Administrative law deals with the powers of administrative authorities the manner in which
the powers are exercised and the remedies which are available to the aggrieved persons, when
those powers are abused by these authorities.Though administrative law is as old as
administration itself since they cannot exist separately,in India the early signs/existence of
administrative law could be found in the treatises written during the reign of the
Mauryas,Guptas,Mughals as well as East India Company(modern administrative law).
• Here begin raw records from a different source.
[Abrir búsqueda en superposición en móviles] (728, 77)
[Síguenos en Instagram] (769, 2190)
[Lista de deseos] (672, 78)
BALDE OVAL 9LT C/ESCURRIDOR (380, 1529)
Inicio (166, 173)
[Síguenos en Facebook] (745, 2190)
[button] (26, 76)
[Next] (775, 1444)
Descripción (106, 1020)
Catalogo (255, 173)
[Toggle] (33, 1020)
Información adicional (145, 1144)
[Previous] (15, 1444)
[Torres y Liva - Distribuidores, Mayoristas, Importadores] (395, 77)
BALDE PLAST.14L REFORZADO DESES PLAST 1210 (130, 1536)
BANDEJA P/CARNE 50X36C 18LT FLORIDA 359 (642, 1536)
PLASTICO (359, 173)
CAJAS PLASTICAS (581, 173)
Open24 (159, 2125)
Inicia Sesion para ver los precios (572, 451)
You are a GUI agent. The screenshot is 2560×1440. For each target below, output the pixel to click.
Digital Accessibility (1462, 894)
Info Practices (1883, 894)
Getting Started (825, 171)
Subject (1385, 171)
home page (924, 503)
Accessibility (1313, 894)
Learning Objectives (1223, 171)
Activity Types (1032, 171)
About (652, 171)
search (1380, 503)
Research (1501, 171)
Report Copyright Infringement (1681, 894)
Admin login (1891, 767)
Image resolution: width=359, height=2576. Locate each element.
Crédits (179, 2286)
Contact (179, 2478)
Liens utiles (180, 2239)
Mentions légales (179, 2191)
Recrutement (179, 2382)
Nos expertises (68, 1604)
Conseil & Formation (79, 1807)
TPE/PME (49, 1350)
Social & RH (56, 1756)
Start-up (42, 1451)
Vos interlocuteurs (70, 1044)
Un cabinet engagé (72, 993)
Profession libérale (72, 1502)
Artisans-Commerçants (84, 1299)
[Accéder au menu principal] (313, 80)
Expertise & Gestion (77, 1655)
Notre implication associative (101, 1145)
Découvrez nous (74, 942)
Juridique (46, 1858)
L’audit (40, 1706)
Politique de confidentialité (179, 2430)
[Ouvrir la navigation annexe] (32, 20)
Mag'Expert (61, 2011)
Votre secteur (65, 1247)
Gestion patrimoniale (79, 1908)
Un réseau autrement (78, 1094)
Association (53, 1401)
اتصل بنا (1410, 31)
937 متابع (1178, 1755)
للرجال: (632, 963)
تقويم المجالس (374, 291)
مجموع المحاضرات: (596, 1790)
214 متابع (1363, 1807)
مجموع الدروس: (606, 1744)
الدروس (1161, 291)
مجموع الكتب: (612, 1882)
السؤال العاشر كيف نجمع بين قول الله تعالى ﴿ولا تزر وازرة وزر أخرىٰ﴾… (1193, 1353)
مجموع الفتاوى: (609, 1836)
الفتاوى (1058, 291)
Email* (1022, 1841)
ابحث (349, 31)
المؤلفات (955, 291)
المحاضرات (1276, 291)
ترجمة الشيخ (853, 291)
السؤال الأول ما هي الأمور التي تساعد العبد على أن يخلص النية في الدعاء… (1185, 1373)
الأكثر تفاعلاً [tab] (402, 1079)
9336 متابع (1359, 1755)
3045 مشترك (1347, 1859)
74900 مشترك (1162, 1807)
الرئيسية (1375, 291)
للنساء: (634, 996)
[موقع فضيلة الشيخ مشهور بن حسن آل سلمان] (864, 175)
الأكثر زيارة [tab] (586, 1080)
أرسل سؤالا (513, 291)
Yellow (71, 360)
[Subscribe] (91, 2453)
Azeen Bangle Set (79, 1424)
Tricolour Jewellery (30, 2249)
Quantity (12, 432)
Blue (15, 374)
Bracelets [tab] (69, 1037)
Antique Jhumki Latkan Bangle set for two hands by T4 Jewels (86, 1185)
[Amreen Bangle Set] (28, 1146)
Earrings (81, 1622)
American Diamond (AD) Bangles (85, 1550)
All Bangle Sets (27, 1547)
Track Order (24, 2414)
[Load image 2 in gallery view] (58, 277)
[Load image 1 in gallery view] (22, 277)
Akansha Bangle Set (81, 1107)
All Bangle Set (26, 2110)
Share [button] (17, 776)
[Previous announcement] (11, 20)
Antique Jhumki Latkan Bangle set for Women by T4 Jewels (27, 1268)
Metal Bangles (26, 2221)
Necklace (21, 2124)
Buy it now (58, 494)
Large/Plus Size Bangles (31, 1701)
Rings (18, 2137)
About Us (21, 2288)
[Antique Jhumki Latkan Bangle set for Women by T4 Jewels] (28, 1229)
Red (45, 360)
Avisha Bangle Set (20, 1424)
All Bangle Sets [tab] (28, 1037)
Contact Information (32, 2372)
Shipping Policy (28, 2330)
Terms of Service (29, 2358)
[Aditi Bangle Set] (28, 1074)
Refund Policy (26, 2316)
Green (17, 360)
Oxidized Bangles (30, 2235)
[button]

It is based on the concept of rule of law that supports Natural Justice (to adjudicate based on
impartiality,unjustness and the prescribed laws and legal methods instead of arbitrariness and
abuse of official power on the part of govt. while serving the people and deciding cases
brought before its Tribunals,etc. Natural justice is basically applied in cases where there are
no laws prescribed,here the individual has to be given an opportunity to be heard and the
judgement is to be taken into consideration the particular facts and cases of the case and the
judgement should be free from bias). It is to prevent violation of people's rights by officials in
power.

Administrative law specifies the rights and liabilities of private individuals in their dealings
with public officials and also specifies the procedures by which those rights and liabilities can
be enforced by those private individuals. It provides accountability and responsibility in the
administrative functioning. Also there are specified laws and rules and regulations that guide
and direct the internal administration relations like hierarchy,division of labour,etc.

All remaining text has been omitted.